Collected data entries:

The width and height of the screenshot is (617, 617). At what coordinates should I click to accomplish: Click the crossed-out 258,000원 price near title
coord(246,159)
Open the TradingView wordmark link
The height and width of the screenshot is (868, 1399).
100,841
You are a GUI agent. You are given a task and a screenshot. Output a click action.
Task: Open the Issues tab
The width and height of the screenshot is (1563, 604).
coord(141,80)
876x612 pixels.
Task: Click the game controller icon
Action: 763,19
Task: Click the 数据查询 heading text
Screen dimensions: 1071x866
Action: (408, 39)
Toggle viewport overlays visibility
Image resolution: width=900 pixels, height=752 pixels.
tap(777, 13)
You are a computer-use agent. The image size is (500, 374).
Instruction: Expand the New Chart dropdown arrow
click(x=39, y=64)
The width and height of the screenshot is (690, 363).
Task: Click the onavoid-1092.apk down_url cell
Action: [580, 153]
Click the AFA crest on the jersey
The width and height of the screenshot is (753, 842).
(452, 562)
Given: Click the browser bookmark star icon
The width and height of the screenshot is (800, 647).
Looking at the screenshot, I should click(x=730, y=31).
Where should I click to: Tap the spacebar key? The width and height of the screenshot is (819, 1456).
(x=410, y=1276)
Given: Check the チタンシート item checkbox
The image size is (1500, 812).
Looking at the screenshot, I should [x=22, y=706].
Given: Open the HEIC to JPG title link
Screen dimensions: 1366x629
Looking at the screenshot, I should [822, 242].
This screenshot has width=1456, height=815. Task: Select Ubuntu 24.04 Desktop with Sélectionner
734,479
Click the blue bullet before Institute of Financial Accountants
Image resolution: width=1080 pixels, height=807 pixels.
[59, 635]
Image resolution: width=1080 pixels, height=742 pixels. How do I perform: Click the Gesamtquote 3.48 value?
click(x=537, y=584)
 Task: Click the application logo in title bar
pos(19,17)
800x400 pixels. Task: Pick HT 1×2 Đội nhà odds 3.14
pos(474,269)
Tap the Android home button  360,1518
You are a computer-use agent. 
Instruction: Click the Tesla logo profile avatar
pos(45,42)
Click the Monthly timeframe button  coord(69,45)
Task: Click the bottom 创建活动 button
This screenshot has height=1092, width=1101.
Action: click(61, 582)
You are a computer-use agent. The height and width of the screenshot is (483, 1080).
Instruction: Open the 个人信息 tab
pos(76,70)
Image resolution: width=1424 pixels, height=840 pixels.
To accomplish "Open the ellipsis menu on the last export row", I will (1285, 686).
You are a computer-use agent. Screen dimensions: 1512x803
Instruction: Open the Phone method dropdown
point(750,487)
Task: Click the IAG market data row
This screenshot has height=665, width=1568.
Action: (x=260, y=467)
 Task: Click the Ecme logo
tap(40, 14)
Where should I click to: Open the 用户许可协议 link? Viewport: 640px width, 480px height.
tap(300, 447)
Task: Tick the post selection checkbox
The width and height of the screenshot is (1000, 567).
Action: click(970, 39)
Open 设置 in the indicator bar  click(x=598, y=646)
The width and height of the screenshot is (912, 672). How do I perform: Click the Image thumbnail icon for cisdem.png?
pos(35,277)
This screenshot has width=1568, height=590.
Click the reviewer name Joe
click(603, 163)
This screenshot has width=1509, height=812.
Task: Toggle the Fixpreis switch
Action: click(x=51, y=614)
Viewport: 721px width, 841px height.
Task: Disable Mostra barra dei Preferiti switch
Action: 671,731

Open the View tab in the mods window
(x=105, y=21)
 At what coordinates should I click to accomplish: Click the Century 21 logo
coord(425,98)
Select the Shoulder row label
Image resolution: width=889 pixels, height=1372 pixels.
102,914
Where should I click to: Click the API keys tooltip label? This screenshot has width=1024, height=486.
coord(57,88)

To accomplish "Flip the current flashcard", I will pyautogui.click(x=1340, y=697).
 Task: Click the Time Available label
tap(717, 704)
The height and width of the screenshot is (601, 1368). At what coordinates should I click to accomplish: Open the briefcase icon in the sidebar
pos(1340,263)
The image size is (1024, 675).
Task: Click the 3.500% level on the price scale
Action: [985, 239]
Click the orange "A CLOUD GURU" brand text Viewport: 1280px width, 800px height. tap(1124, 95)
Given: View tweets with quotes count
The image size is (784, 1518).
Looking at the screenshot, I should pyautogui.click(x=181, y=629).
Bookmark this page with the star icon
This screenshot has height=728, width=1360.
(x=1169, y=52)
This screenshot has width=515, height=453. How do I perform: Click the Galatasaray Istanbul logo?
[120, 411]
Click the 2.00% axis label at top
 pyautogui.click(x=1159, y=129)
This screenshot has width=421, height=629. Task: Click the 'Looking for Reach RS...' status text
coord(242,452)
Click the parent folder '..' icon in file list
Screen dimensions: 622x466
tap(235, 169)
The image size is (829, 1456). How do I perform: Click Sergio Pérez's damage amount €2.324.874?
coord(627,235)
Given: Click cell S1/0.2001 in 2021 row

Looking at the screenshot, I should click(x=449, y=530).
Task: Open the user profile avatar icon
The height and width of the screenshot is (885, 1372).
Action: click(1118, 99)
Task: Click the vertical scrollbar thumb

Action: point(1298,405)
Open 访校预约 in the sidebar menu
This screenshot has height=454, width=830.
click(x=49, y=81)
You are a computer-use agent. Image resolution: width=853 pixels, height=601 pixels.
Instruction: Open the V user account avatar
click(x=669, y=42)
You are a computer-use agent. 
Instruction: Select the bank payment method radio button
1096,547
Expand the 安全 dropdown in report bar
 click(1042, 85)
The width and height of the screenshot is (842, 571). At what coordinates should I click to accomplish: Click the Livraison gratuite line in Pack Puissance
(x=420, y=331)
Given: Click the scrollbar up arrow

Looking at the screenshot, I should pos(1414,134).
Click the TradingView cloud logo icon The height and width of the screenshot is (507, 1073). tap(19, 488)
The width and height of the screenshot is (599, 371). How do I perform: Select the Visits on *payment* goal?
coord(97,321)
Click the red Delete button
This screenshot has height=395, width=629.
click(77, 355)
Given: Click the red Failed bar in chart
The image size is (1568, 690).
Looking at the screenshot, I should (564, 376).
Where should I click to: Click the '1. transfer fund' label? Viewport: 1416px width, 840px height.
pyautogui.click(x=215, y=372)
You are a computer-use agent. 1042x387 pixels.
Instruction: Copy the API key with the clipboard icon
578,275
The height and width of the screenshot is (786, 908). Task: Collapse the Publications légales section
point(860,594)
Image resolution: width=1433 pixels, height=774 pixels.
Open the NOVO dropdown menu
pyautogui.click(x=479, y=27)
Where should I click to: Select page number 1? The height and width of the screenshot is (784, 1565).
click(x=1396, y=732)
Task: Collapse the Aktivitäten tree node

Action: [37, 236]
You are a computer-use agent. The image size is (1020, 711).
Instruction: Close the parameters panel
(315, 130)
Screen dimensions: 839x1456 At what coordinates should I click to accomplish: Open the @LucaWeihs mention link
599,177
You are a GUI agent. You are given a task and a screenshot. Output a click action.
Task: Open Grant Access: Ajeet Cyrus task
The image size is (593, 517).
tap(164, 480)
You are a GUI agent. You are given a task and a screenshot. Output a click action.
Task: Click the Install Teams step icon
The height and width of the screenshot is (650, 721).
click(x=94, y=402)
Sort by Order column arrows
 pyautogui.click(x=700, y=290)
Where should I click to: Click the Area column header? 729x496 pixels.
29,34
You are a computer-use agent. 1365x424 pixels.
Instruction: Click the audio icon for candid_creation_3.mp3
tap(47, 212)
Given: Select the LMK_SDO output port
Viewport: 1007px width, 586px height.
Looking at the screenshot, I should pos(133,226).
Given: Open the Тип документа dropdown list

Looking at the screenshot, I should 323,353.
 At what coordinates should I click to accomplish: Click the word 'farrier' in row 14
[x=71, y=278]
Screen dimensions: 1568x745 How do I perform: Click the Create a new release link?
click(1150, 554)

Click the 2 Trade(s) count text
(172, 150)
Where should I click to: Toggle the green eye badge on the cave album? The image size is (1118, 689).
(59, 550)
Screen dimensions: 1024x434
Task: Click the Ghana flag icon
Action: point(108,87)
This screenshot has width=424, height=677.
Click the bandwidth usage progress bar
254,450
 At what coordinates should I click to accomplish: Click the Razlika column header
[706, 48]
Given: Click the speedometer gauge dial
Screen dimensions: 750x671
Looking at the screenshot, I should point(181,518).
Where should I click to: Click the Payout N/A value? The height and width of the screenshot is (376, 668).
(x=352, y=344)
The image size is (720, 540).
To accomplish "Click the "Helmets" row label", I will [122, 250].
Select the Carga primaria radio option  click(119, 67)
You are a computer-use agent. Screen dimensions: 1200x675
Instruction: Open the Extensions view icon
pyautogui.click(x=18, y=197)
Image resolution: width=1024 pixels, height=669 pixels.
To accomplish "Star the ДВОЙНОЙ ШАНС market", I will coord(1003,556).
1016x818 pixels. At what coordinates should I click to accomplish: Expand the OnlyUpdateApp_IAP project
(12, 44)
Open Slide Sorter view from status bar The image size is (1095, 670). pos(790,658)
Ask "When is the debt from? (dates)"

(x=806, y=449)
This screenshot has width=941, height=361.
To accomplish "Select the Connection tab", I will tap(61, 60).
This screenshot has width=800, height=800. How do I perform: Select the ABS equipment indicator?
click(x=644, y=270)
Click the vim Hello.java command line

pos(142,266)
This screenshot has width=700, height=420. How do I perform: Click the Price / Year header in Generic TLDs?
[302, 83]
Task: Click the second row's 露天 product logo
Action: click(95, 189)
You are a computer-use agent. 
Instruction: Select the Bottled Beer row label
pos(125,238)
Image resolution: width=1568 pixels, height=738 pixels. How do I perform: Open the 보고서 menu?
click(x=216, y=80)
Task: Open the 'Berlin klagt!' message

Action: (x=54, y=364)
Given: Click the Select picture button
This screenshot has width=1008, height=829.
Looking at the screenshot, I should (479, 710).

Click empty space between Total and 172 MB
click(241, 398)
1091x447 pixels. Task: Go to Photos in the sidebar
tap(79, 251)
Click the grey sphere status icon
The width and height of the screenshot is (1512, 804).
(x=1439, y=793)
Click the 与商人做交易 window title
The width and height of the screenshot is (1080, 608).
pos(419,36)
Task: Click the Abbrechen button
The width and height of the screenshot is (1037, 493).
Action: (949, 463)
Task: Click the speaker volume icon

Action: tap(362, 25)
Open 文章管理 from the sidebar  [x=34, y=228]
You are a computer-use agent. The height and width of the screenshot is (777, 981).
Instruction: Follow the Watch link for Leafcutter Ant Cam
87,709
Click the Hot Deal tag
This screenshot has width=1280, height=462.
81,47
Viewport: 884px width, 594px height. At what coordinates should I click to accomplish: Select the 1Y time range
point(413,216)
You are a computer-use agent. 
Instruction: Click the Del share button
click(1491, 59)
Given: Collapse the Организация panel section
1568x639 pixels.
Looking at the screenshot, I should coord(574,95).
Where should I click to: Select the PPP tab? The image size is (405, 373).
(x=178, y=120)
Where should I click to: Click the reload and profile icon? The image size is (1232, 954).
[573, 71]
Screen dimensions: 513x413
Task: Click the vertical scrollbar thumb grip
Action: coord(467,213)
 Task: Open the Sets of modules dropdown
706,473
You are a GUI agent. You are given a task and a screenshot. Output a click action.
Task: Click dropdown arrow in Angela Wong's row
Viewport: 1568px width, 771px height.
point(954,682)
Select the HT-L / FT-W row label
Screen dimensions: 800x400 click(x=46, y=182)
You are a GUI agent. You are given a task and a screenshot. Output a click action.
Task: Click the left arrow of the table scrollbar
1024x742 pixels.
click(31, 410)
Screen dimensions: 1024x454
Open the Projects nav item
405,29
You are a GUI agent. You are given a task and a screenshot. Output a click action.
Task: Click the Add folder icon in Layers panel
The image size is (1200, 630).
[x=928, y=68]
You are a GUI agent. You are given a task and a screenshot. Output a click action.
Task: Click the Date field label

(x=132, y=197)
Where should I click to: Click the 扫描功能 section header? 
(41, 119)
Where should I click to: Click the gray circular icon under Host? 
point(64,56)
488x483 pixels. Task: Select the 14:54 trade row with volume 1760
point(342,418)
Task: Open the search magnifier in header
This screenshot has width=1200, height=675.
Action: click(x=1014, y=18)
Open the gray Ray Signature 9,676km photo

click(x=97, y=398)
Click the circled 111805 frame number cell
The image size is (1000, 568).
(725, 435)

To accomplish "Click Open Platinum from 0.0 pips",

» **PROBLEM**
Could you write out exactly the lines above, starting at the first one and ending with the line that has "You are a computer-use agent. The image size is (500, 374)."?

» **REPLY**
The width and height of the screenshot is (617, 617). At what coordinates should I click to accomplish: Click the crossed-out 258,000원 price near title
coord(246,159)
Open the TradingView wordmark link
The height and width of the screenshot is (868, 1399).
100,841
You are a GUI agent. You are given a task and a screenshot. Output a click action.
Task: Open the Issues tab
The width and height of the screenshot is (1563, 604).
coord(141,80)
876x612 pixels.
Task: Click the game controller icon
Action: 763,19
Task: Click the 数据查询 heading text
Screen dimensions: 1071x866
Action: (408, 39)
Toggle viewport overlays visibility
Image resolution: width=900 pixels, height=752 pixels.
tap(777, 13)
You are a computer-use agent. The image size is (500, 374).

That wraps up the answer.